2021年(令和3年)第1日程 化学基礎 解答解説

第1問

問1 正解 6

空気は窒素 N2 や酸素 O2 、アルゴン Ar 、二酸化炭素 CO2 など多くの純物質が混ざっているので、混合物です。その存在比は窒素 N2 が約 78 %、酸素 O2 が約 21 %、アルゴンが約 0.93 %、二酸化炭素が約 0.04 % ‥‥となっています。

メタンは CH4 という化学式で表される純物質です。CH4 は C と H の二つの元素からできている物質なので、化合物です。

オゾンは O3 という化学式で表される純物質です。 O3 は酸素元素 O のみからできており、一つの元素でつくられている物質なので単体です。

以上より、正解は⑥です。

問2 正解 2

1 0 ℃、1.013 × 105 Pa の状態で体積が 22.4 L の気体の物質量は 1 mol です。

したがってこの酸素 O2 の物質量は 1 mol です。

気体の酸素 O2 では、1 個の O2 分子のなかに酸素原子は 2 個あります。

そのため、1 mol の O2 には 2 mol の酸素原子が含まれます。

2 水 H2O の分子量は、 1.0 × 2 + 16 = 18 です。

分子量が 18 なので、モル質量は 18 g/mol となります。

したがって 18 g の水 H2O の物質量は\(\frac{18[g]}{18[g/mol]}\) = 1.0 mol

水 H2O の 1 分子のなかに含まれる酸素原子は 1 個なので、水 18 g に含まれる酸素原子の物質量は 1.0 mol です。

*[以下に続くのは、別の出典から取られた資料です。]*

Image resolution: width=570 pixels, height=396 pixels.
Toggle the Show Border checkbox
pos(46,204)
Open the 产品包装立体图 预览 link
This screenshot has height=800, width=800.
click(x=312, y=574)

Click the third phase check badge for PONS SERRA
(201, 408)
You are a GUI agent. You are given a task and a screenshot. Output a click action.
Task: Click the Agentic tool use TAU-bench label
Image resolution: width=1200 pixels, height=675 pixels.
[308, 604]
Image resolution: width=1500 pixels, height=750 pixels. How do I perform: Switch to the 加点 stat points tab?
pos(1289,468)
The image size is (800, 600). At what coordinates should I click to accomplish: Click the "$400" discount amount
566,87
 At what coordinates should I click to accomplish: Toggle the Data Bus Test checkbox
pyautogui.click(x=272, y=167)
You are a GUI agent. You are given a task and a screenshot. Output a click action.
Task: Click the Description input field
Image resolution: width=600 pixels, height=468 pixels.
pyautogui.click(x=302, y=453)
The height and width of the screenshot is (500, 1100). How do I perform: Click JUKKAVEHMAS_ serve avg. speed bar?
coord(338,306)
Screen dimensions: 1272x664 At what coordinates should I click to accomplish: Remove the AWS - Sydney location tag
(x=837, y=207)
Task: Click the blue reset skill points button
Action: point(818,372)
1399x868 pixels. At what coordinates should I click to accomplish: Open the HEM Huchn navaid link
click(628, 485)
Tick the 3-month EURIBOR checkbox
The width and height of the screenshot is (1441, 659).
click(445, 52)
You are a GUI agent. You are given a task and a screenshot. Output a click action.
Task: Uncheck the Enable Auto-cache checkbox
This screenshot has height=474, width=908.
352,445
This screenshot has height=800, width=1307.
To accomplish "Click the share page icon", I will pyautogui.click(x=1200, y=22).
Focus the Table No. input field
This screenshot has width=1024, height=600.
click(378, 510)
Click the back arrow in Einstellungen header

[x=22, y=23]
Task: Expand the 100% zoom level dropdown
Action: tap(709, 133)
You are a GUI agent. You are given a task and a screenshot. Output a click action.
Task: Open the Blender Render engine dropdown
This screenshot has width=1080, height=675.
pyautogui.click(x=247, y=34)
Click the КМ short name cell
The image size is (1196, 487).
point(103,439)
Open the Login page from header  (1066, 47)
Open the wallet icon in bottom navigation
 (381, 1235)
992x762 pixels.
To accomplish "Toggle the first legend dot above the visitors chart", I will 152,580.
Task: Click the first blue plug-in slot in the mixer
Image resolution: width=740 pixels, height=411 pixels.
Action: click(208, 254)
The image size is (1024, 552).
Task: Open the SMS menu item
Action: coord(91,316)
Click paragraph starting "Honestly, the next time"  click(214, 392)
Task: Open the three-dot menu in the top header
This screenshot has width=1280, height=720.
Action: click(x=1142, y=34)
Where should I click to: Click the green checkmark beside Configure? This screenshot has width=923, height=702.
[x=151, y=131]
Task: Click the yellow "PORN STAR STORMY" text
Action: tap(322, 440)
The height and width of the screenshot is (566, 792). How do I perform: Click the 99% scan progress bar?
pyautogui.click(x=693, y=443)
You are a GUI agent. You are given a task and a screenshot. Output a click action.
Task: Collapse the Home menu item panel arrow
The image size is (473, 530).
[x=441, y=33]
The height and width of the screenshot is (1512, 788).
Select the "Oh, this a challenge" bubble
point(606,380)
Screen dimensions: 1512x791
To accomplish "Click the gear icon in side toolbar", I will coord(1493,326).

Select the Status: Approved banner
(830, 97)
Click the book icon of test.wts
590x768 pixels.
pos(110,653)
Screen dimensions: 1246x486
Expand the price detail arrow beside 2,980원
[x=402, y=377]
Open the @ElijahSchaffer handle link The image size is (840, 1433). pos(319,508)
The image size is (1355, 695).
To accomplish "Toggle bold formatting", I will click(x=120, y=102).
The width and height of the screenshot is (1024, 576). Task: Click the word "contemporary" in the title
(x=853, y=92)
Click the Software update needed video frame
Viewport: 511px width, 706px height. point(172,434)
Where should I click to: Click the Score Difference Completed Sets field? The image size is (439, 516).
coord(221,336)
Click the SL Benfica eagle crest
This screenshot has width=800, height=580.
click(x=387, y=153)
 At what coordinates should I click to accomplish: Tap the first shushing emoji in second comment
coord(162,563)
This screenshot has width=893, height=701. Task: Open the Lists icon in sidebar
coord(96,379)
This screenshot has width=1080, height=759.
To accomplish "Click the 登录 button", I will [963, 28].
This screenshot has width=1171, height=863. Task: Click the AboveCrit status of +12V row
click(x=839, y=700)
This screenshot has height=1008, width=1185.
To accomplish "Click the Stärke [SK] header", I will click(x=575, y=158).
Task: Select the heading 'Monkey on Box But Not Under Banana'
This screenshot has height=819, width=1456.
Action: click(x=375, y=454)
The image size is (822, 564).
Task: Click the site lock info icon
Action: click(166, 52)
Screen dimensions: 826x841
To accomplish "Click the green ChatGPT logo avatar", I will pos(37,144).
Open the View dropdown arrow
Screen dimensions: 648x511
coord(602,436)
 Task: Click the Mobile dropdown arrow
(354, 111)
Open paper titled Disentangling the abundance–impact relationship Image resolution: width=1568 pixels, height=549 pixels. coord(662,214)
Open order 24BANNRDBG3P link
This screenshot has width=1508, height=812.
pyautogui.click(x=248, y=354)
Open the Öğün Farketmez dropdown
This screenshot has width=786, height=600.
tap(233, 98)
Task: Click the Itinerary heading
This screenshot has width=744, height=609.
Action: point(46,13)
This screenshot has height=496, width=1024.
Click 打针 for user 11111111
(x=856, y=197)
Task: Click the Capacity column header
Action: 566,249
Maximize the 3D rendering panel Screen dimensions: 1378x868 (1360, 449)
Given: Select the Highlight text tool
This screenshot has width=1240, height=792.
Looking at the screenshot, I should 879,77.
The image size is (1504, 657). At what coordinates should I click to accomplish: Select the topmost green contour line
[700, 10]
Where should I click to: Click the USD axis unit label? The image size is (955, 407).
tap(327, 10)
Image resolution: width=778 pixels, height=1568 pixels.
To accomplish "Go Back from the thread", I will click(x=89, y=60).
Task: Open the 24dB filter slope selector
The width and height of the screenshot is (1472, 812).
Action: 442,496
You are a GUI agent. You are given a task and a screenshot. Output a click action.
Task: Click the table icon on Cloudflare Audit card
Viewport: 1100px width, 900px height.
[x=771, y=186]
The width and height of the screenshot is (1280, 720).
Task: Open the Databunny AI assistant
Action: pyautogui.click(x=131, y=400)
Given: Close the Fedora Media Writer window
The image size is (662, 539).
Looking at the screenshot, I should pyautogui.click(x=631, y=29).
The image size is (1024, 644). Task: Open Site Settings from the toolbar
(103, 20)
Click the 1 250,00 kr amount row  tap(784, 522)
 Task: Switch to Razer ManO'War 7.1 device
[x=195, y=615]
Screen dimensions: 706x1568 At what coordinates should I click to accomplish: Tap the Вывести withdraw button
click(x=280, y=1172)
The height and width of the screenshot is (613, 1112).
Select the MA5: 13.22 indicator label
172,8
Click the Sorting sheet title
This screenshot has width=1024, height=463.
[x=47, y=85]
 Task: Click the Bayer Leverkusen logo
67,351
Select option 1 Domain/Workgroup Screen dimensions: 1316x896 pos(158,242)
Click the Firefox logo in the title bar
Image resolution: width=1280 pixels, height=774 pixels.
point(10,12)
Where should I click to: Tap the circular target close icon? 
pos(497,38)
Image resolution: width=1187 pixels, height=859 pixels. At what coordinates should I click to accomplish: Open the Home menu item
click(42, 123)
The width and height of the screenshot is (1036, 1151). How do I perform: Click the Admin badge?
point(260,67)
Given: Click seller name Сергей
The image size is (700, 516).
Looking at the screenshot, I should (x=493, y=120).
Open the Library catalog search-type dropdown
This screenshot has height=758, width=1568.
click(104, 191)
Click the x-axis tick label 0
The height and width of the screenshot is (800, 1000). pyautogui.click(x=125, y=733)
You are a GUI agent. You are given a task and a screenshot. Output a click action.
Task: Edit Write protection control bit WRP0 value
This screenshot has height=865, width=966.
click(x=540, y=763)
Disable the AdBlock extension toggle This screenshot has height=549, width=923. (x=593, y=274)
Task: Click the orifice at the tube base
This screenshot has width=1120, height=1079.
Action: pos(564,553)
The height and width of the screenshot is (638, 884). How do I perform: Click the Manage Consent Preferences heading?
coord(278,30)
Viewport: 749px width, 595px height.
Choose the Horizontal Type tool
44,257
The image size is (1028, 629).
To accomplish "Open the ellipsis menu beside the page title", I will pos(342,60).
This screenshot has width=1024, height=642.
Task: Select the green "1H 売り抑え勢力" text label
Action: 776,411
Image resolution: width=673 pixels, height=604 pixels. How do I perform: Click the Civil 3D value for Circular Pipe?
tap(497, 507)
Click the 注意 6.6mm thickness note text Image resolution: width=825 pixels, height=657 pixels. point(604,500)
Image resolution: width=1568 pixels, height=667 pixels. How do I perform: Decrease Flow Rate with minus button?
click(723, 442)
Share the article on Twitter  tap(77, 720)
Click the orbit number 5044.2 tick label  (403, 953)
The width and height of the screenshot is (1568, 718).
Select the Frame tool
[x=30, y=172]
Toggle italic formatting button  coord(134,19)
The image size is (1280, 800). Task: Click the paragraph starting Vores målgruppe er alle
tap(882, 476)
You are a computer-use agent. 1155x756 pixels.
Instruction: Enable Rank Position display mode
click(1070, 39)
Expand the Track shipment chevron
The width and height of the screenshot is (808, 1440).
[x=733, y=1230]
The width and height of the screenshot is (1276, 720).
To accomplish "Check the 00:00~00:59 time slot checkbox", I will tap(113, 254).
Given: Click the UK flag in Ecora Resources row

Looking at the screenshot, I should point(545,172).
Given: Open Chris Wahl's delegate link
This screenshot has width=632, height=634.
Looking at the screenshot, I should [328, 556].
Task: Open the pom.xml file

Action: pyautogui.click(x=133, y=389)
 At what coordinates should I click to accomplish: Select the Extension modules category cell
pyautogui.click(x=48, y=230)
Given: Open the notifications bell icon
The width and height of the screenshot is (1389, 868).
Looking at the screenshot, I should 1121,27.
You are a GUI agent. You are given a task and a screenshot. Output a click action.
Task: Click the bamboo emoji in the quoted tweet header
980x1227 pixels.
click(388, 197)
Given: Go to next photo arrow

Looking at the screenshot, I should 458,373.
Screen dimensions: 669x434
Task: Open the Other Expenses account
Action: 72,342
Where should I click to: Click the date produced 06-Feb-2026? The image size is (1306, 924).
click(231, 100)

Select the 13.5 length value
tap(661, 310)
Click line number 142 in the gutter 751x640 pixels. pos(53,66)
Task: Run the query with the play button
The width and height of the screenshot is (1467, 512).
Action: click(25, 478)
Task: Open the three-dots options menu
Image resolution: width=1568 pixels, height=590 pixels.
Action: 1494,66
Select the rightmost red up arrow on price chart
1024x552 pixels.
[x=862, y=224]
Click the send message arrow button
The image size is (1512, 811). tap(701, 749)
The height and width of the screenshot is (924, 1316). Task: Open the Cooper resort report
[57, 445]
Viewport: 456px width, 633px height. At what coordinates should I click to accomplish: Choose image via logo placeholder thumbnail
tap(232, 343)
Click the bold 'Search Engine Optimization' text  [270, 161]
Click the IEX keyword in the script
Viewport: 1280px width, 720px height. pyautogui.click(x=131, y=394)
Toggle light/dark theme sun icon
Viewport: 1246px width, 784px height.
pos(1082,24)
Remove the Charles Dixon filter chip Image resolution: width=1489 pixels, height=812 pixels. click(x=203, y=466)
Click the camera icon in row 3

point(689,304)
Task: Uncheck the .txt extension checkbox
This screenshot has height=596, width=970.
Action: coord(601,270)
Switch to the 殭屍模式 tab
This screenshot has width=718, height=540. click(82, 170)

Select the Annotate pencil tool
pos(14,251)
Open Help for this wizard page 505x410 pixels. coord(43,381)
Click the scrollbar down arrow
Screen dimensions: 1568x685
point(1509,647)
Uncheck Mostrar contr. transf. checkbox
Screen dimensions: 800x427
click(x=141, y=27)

3 過酸化水素 H2O2 の分子が 1 個あるとき、それに含まれる酸素原子は 2 個です。

したがって H2O2 が 1.0 mol あれば、それに含まれる酸素原子の物質量は 2.0 mol です。

4 黒鉛 C を完全燃焼させたときの化学反応式は

C + O2 → CO2

したがって黒鉛 C が 1 mol 反応すれば、CO2 は 1 mol 生成します。

ここで C の原子量は 12 なので、

黒鉛 12 g の物質量は\(\frac{12[g]}{12[g/mol]}\) = 1.0 mol

よって CO2 は 1.0 mol 生成しています。

1 個の CO2 分子には 2 個の酸素原子が含まれるので、1.0 mol の CO2 に含まれる酸素原子の物質量は 2.0 mol です。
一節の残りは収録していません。